Le pacte linguistique au service du pacte national libanais

Photomontage diffusé par ThePressProject pour retweetage après les attentats des 12 et 13 novembre 2015 à Beyrouth puis à Paris.

Dans les colonnes de ce journal, il y a deux semaines, un article signé par Anne-Marie el-Hage tirait la sonnette d'alarme : « Malgré 1 710 heures de français jusqu'au brevet, le recul est alarmant à l'école libanaise. » L'article se poursuit ainsi : « Il est urgent de réformer les programmes et l'apprentissage du français à l'école, sinon la langue de Molière ne sera plus qu'un souvenir. »
Est-ce la fin ? À envisager les choses ainsi, un vertige nous prend tout à coup. Mais de quoi cela serait-il la « fin » au fait, puisque nous parlons tous anglais ? « Le bonheur se reconnaît au bruit qu'il fait en partant », dit-on, et l'attachement à une langue se reconnaît sans doute à cette douleur qu'on éprouve à ne plus l'entendre dans des lieux qui nous sont chers. Pour un Français, c'est un sentiment d'étrangeté qui croît à l'égard d'un pays dont on a partagé les heurs et les malheurs. Pour certains Libanais, peut-être un sentiment de dépossession, de perte. « Le musée Sursock tourne le dos à la francophonie », déclare, toujours dans L'Orient Le Jour, Sibylle Rizk, la rédactrice en chef du Commerce du Levant, le 12 octobre 2015. Et poursuit, faisant allusion à la signalétique anglo-arabe : « Beyrouth s'enorgueillit à juste titre de l'inauguration du nouveau musée Sursock, magnifiquement rénové, appelé à devenir l'un des cœurs de la culture libanaise. Mais le nouvel établissement a délibérément choisi de tourner le dos à un pan entier de cette culture : la francophonie. » C'est au fond, à travers l'une de ses composantes, la question même de l'identité libanaise qui est posée. D'où le vertige.
Ce n'est un secret pour personne que les frontières du Liban ont été dessinées contre la volonté d'un certain nombre d'acteurs, au premier rang desquels les Britanniques, lesquels souhaitaient réaliser leur double projet d'unité arabe et de foyer national juif, le premier conditionnant la réussite du second. On sait que le Liban moderne est né, dans ses frontières actuelles, par la double volonté de Libanais (ceux qui avaient résisté aux propositions alternatives et obstructions diverses) et de la France. La pluriconfessionnalité du nouvel État est figurée dès sa naissance par la présence conjointe des deux plus grandes figures religieuses du pays lors de la proclamation officielle. Tel est le projet national libanais. Six ans plus tard, en 1926, la Constitution de la République libanaise pose le principe d'un bilinguisme officiel, une prééminence étant donnée à la langue arabe. L'article 11 dispose donc : « L'arabe est la langue nationale officielle dans toutes les administrations de l'État. Le français est également langue officielle, une loi spéciale déterminera les cas où il en sera fait usage. » On sait moins qu'en 1943, lorsque furent fixés les principes du pacte national, cadre intangible de la nation libanaise moderne, le bilinguisme officiel céda certes la place à l'arabe, désormais seule langue officielle, mais le français ne fut pas rayé pour autant de la Constitution malgré les pressions en ce sens, tant internes qu'externes. Ainsi, l'article dispose-t-il aujourd'hui : « L'arabe est la langue nationale officielle. Une loi déterminera les cas où il sera fait usage de la langue français. »

▸ ACTIONS À MENER
A. D'après l'extrait sur le pacte linguistique libanais, en quelle année la Constitution de la République libanaise a-t-elle posé le principe d'un bilinguisme officiel ?
B. Recopiez, s'il vous plaît, le passage de l'extrait sur le pacte linguistique libanais qui va de « Le pacte linguistique » jusqu'à « puis à Paris. ».
C. Poursuivez l'extrait sur le pacte linguistique libanais à partir de sa dernière phrase.
Les lignes ci-dessous ne sont pas nécessaires.

▸ LIGNES FOURNIES
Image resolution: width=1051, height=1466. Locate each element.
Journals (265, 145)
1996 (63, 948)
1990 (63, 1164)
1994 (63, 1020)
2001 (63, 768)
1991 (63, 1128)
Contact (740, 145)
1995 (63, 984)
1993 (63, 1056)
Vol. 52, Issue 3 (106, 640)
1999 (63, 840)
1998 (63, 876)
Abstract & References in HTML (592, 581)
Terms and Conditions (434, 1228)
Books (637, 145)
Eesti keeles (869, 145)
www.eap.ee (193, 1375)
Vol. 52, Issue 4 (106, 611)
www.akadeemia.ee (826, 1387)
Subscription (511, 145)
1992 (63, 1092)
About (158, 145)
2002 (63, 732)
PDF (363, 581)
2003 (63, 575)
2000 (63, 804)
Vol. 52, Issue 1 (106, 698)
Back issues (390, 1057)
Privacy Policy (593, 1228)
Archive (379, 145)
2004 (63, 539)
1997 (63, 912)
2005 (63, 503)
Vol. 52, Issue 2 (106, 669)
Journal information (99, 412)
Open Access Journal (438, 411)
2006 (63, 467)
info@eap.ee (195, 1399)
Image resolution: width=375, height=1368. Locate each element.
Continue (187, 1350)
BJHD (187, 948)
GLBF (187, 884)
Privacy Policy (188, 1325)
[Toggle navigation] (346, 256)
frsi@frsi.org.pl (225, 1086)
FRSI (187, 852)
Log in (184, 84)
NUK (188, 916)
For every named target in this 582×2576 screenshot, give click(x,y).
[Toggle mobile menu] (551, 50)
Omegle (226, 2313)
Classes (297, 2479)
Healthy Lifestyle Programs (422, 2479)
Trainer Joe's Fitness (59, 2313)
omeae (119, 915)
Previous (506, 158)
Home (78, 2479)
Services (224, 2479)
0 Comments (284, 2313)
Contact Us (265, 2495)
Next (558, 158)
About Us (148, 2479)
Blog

▸ RÉSULTATS OBTENUS
A. En 1926.

B.
Le pacte linguistique au service du pacte national libanais

Photomontage diffusé par ThePressProject pour retweetage après les attentats des 12 et 13 novembre 2015 à Beyrouth puis à Paris.

C.
Par la signature d'un pacte linguistique avec l'Organisation internationale de la francophonie, l'État libanais a marqué son attachement à la pérennité du français au Liban, laquelle est compromise (si l'on fait abstraction de quelques « bastions » qui résisteront « encore et toujours », et des binationaux, of course). Pour lutter contre « l'insécurité culturelle », laquelle peut engendrer à son tour l'insécurité tout court ou la tentation de l'émigration, pourquoi ne pas imaginer que le gouvernement libanais vote cette loi envisagée par la Constitution et impose, comme une obligation légale, le trilinguisme pour les affichages publics, dans les musées (comme le fait le musée National), les sites touristiques à caractère officiel, les sites Internet officiels, les sites mémoriels, telle cette démarche mémorielle récente, Fus'hat Amal, dont le site Internet est malheureusement uniquement bilingue (arabe-anglais). Or, c'est bien en français qu'avaient été éduqués une grande partie de ceux dont le visage semble se tourner vers nous pour ne pas mourir une seconde fois. Telle, au sourire resplendissant, s'appelait Marie-Christine, tel autre avait appelé sa fille Micheline. En ne proposant pas aussi une interface française, c'est une partie de leur histoire que l'on fait disparaître, une partie de leur Liban. Une telle loi aurait pour effet aussi de « sécuriser » l'arabe dans sa graphie propre quand celui-ci laisse trop souvent la place au seul anglais.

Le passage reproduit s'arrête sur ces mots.